E., camerunese, è sbarcato a Lampedusa alla fine di giugno del 2007. A Fortress Europe ha dichiarato di aver visto con i propri occhi 2 nigeriani ammazzati e altri 4 feriti sotto il fuoco degli agenti della polizia libica nel carcere di Fellah a Tripoli, durante una rivolta esplosa nel giugno 2006, capeggiata dai migranti nigeriani e risolta col piombo delle forze dell"ordine. T., nigeriano, sbarcato a luglio 2007, ha invece dichiarato a Fortress Europe di aver perso due amici, un nigeriano e un ghanese, pestati a morte in un commissariato a Tripoli nel febbraio 2007. F., invece, ghanese, anche lui appena sbarcato, a inizio giugno si trovava al confine tra Niger e Libia, vicino al posto frontaliero di Toumou.

Attraversava il deserto, su un camion di contrabbandieri diretto in Libia.
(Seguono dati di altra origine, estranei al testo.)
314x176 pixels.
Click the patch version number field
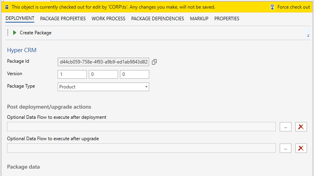pos(134,74)
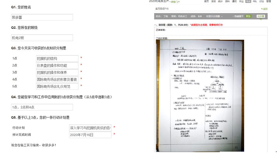Image resolution: width=277 pixels, height=158 pixels.
Task: Go to the 首页 menu item
Action: point(206,2)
Ha contato con i suoi occhi i corpi senza vita, seccati sotto il sole, di ben 34 persone. In mezzo alle dune, nessuna traccia della macchina. F. non esclude che si trattasse di deportati dalla Libia. Succede ogni mese, sull’asse Tripoli-Sebha-Gatrun-Toumou. Anche E. è stato espulso, lo scorso settembre.

A Toumou sono bloccati almeno in 150, dice, tanti impazziscono. Gli altri raggiungono a piedi Dirkou, in Niger, in due o tre giorni di marcia. Non tutti ce la fanno. Lo stesso E. ha seppellito sotto la sabbia due dei 35 compagni con cui era stato abbandonato a Toumou.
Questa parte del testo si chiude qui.